→ Activity
Take the lines from the one with "The image size is (1024, 576)." through the last line of the material below and write them out exactly, without any pictures.
***** Input data *****
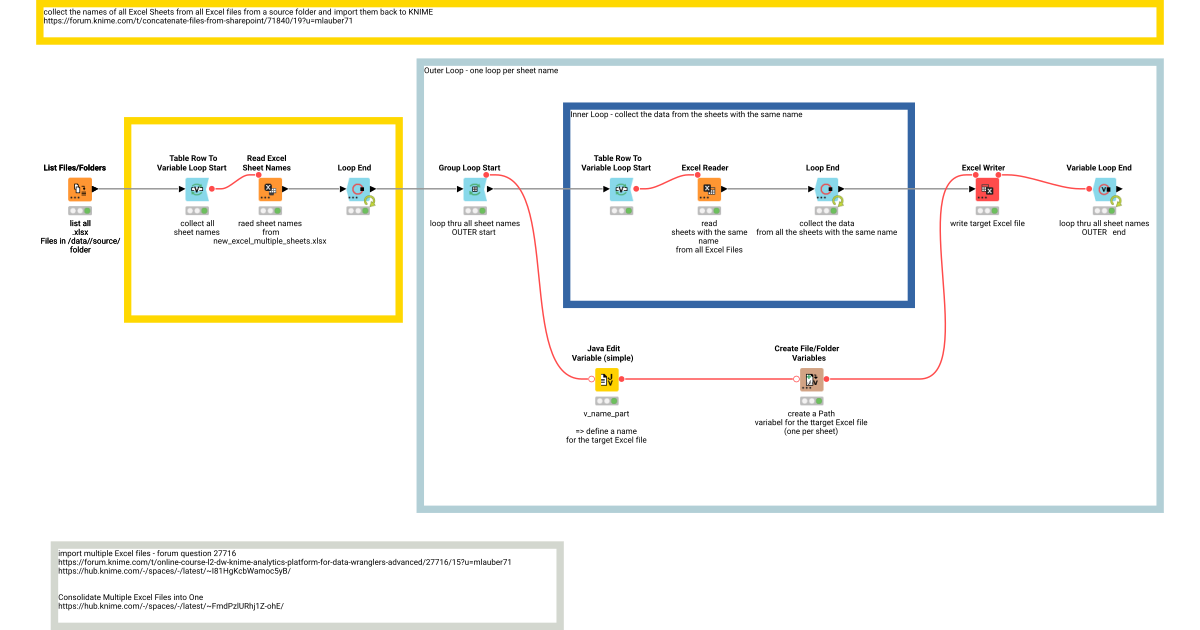Select the Group Loop Start node

476,189
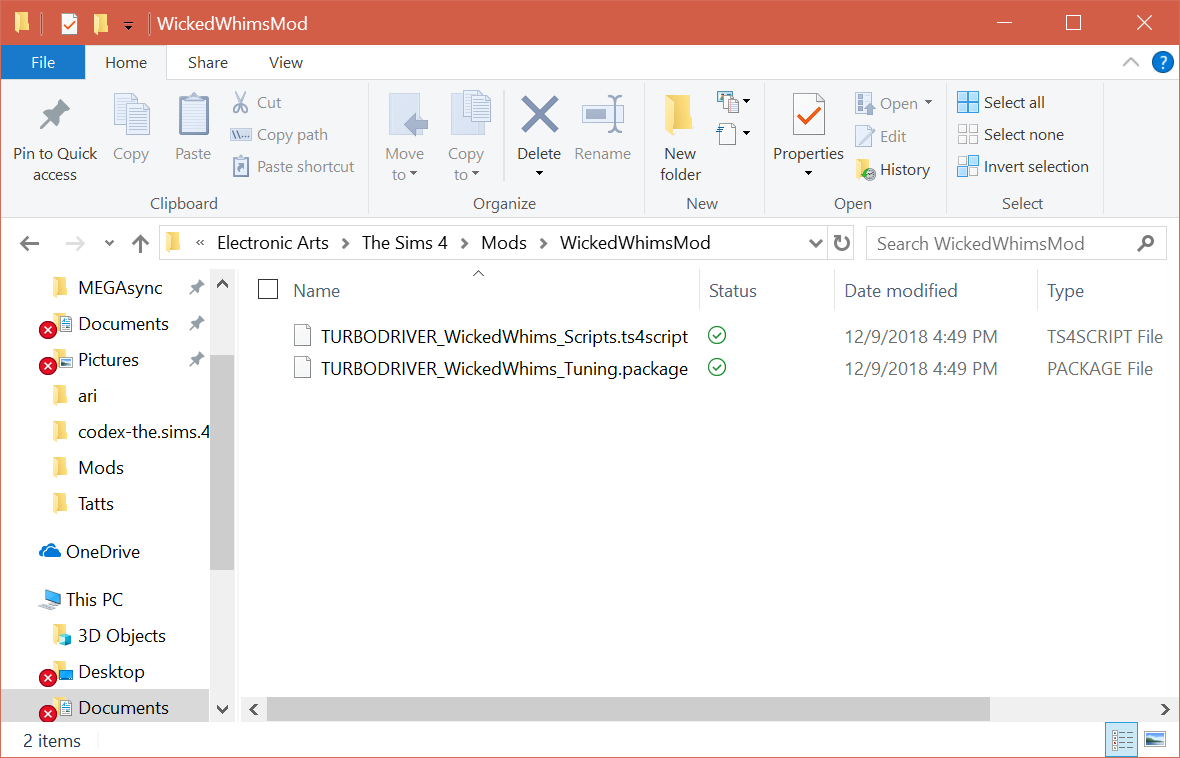The image size is (1180, 758).
Task: Click the Delete icon in the ribbon
Action: click(539, 115)
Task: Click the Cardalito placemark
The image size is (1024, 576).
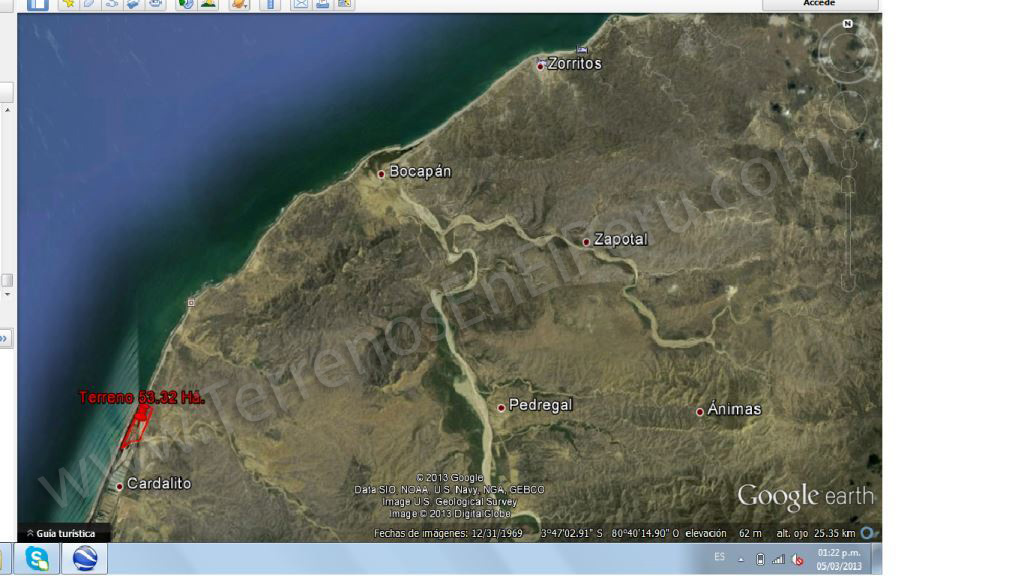Action: point(119,486)
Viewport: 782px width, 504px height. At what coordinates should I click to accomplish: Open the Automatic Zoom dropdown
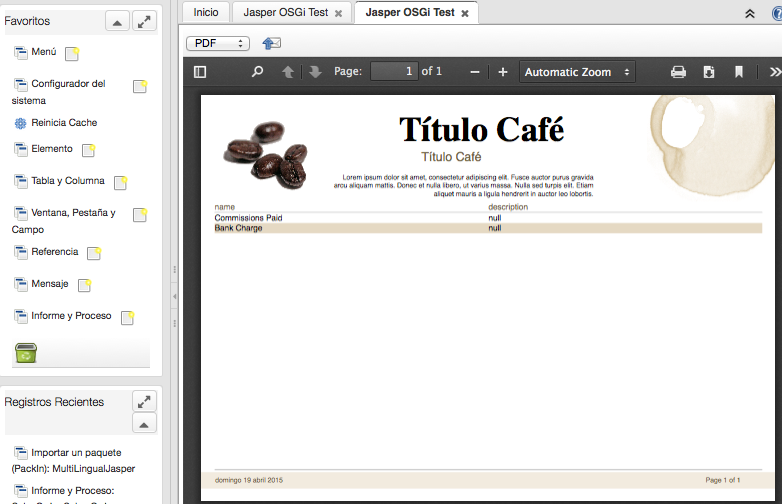(578, 72)
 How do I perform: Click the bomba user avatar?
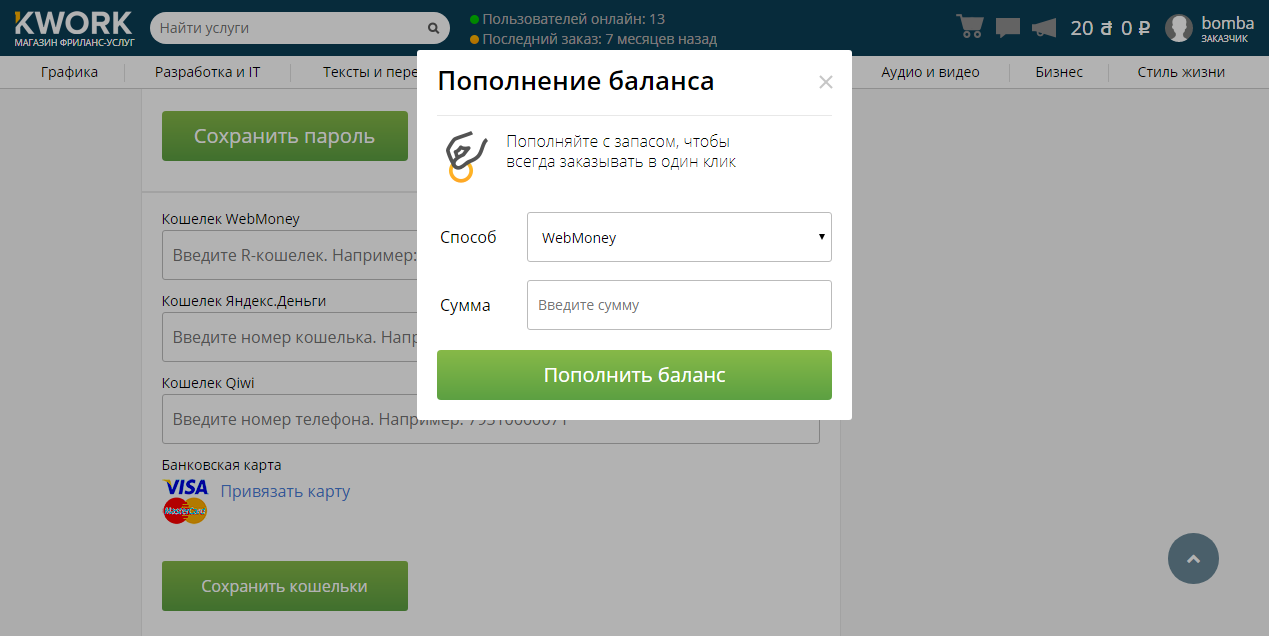click(x=1179, y=28)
*****
→ Task result
The image size is (1024, 576).
Action: point(119,486)
Viewport: 782px width, 504px height. At what coordinates should I click to accomplish: Open the Automatic Zoom dropdown
(578, 72)
 How do I perform: Click the bomba user avatar?
click(x=1179, y=28)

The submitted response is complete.